L'impegno di Roma
La strategia che dovrebbe seguire il Piano Mattei: portare in Africa le imprese italiane che fanno gas
Catalizzare le forze e fare squadra tra le imprese italiane per fare energia tradizionale, magari affiancando le rinnovabili
Consuma più la lavatrice di casa nostra, circa 200 chilowattora, che un africano subsahariano in un anno, con 180 chilowattora. Il principale prodotto per fare elettricità in Africa è il gasolio diesel, che fa andare i motori dei generatori con un ronzio ininterrotto, ed è tutto importato, perché di raffinerie di petrolio non ne hanno, nemmeno in quei paesi che producono ed esportano tanto petrolio come Nigeria o Angola. Un chilowattora nell’Africa subsahariana può arrivare a costare fino a 10 euro, quando serve per caricare i telefonini, mentre i nostri prezzi non arrivano a 30 centesimi di euro per chilowattora. Sono alcuni dei paradossi dell’energia in Africa, la parte del mondo dove si concentra la maggior parte della povertà, dove la fonte principale per la copertura dei pochi consumi energetici che hanno è la biomassa. Non quella bella usata da noi, ma quella povera, quella raccolta a mano dalle donne, nel raggio di 3 o 4 chilometri. Sono sterpi, scarti dell’agricoltura, sterco secco, che viene bruciato in fuochi o stufe prive di aerazione e che produce fumo che viene respirato dalle persone che ci sono vicine, che sono donne e bambini. Questa è stata riconosciuta essere una delle principali emergenze ambientali dall’Organizzazione Mondiale della Sanità, perché causa morti premature di mezzo milione di persone ogni anno.

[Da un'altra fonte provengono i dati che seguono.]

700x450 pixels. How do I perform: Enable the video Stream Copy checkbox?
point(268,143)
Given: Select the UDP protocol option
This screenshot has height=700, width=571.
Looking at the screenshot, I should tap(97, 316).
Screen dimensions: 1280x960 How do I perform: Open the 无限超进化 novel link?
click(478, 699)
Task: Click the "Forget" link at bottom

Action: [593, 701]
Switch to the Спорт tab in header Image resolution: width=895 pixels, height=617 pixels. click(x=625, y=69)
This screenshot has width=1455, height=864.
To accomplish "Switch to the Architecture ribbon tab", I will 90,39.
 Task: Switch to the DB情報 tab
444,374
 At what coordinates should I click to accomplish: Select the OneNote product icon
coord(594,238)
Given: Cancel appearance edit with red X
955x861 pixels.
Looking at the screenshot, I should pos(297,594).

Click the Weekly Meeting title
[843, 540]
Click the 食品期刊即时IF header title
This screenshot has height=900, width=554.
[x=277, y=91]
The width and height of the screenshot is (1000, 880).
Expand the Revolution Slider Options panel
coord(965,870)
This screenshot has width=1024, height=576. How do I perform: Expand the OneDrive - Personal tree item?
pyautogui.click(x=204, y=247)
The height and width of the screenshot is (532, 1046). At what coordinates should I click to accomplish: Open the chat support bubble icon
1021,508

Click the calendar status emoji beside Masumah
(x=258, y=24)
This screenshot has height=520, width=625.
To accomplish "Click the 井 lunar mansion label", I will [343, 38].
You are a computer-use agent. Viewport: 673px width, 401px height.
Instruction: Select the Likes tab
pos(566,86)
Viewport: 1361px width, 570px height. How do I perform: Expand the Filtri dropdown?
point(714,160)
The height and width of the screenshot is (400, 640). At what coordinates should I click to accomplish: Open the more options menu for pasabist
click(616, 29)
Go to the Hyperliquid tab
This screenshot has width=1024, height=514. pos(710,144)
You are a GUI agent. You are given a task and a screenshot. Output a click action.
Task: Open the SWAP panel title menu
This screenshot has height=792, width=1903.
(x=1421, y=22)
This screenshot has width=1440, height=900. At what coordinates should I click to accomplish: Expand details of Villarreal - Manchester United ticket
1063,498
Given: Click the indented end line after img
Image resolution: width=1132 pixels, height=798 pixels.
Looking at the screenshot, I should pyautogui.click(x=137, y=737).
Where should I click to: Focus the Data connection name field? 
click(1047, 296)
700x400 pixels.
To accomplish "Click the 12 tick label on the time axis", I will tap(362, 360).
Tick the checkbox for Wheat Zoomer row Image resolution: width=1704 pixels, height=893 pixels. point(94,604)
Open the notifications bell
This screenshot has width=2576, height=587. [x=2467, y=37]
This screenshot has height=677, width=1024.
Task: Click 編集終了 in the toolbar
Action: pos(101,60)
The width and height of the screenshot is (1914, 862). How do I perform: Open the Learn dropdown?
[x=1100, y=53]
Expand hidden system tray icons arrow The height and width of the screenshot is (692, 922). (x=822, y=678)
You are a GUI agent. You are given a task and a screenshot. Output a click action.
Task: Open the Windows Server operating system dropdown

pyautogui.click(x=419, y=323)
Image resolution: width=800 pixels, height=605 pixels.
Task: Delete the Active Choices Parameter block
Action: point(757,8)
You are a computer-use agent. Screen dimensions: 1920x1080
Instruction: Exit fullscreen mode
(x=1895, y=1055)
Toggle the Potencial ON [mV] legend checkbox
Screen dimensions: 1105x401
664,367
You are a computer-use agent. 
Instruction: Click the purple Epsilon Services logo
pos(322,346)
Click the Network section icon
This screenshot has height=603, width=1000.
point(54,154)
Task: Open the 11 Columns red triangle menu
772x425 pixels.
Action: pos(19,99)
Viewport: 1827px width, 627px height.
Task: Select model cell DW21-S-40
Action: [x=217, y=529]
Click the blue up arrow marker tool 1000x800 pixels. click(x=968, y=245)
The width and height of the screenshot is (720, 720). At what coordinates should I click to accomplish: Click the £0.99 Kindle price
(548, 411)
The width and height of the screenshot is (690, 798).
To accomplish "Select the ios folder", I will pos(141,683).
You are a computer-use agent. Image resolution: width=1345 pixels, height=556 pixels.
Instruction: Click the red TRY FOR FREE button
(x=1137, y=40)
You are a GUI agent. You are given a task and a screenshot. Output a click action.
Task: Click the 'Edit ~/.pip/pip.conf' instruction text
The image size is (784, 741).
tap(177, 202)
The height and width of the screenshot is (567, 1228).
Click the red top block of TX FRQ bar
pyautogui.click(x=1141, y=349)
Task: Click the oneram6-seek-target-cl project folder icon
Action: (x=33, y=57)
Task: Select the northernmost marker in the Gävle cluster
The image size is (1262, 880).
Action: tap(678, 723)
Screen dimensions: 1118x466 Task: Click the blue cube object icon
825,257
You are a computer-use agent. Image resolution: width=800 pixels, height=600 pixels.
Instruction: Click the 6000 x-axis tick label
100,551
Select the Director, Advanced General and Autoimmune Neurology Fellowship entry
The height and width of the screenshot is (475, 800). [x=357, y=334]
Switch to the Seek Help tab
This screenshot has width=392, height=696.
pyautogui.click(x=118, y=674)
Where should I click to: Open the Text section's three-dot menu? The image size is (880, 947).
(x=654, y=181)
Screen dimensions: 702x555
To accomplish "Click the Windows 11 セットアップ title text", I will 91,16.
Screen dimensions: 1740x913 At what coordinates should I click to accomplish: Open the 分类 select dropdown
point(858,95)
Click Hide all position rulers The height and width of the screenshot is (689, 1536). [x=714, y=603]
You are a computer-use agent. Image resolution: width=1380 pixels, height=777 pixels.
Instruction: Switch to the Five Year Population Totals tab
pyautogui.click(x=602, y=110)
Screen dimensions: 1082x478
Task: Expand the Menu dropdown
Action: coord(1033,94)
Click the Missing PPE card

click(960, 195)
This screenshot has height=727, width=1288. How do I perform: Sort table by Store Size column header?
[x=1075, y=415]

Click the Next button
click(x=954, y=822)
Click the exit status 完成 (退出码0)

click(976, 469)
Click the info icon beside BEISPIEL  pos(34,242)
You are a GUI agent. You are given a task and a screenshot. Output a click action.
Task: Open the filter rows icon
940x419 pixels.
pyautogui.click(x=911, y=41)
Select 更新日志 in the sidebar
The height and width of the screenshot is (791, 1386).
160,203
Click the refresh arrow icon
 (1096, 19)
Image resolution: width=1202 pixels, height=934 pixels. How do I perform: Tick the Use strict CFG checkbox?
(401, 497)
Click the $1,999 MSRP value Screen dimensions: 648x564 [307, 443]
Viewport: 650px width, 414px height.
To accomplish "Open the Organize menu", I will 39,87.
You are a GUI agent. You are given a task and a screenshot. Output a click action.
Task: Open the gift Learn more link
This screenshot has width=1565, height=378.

Anche per questo l’Africa ha bisogno di energia moderna, di quella che utilizziamo anche noi che – nonostante i tentativi che durano da mezzo secolo – viene ancora per il 70-80% da fonti fossili. Per cuocere i cibi da anni l’ONU sta portando avanti iniziative per dotare le famiglie dei villaggi di stufe che funzionino con bombole di gas di petrolio liquefatto, quel GPL che anche da noi continuiamo ad usare nelle aree non raggiunte dalle reti del metano. È assurdo che continuiamo a proporre agli africani modelli di sviluppo basati sulle fonti rinnovabili quando anche da noi fanno fatica a sostituire i fossili. Obbligare a fare solo elettricità da fonti rinnovabili, con pannelli fotovoltaici, è ancora una volta condannarli alla povertà eterna. È ingiusto che paesi come il Mozambico, che esportano carbone e grandi volumi di gas naturale, non possano costruirsi centrali a carbone o cicli combinati a gas perché altrimenti non prendono finanziamenti dalle varie istituzioni internazionali, come la Banca Mondiale, perché loro danno soldi solo a progetti sostenibili che non emettono CO2. Se non è carbone, almeno facilitiamo la realizzazione di centrali a gas che inquinano molto di meno e che possono in molti casi avere l’effetto positivo di evitare il gas flaring, la combustione a bocca di pozzo.
Queste riflessioni aprano la strada a una strategia molto semplice, magari un po’ complicata da attuare: quella di portare in Africa le imprese italiane che fanno gas, e noi una grossa ce l’abbiamo, assieme a quelle che fanno le centrali a gas. Tutte, peraltro, sono spesso all’estero, ma da sole. Ecco quello che dovrebbe fare il Piano Mattei: catalizzare le forze e fare squadra fra le imprese italiane per fare energia tradizionale, a gas, che ce n’è tanto in Africa, magari anche con attaccate le rinnovabili, in particolare il grande idroelettrico che da sempre gli italiani fanno. Questo sarebbe a beneficio delle nostre imprese all’estero e soprattutto della parte del mondo che ancora oggi scandalosamente non usa energia.